Élections : les juifs américains n'ont pas voté pour le candidat le plus pro-israélien

À quelque chose, les statistiques ethniques sont bonnes. Par exemple, expliquer la défaite de Romney et la victoire d'Obama. Les relativiser, aussi. Et en finir avec quelques contre-vérités. Comme celles concernant le vote des juifs américains. Selon une vieille légende, ils voteraient depuis les années 1970 pour le candidat le plus pro-israélien et ce serait, pour conserver leurs faveurs, que Washington aurait baissé les bras face au dossier israélo-palestinien.

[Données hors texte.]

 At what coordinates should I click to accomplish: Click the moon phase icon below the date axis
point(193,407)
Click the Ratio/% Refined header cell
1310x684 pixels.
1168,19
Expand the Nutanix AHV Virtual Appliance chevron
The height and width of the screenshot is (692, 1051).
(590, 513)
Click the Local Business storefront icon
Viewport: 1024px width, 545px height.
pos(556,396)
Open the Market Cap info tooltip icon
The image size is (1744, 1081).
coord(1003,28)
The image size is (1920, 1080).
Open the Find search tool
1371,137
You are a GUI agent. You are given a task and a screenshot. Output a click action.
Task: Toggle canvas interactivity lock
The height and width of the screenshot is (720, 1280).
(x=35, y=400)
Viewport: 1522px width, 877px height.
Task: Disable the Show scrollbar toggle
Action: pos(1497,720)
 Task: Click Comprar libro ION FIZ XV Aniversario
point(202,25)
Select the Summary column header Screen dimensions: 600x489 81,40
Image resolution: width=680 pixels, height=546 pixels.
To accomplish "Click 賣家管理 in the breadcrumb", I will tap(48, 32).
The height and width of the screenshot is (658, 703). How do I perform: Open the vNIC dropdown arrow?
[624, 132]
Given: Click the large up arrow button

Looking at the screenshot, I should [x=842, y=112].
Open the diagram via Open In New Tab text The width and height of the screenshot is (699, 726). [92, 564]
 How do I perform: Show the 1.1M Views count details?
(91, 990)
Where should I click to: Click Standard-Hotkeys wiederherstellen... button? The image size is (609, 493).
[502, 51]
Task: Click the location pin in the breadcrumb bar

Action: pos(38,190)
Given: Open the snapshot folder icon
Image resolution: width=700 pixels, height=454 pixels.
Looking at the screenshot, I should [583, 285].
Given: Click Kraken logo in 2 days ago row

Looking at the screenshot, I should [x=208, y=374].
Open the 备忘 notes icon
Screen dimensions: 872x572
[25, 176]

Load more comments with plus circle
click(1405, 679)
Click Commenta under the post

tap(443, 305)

En fait, les juifs américains (près de 3 % de la population) votent traditionnellement démocrate et sont favorables, à plus de 80 %, à la solution des deux États au Proche-Orient. Pour tenter de contrer le phénomène, Mitt Romney a donné un blanc-seing à toutes les initiatives de Benyamin Netanyahou, se ralliant par avance à des frappes contre l'Iran dont Obama ne voulait pas. En échange, il a reçu des dizaines de millions de dollars du financier américain du premier ministre israélien, Sheldon Adelton, empereur des casinos américains. Il a reçu aussi le soutien de Netanyahou, qui aujourd'hui se mord les doigts de s'être ingéré dans la campagne américaine. Car les juifs américains ont voté à plus de 70 % pour Barack Obama.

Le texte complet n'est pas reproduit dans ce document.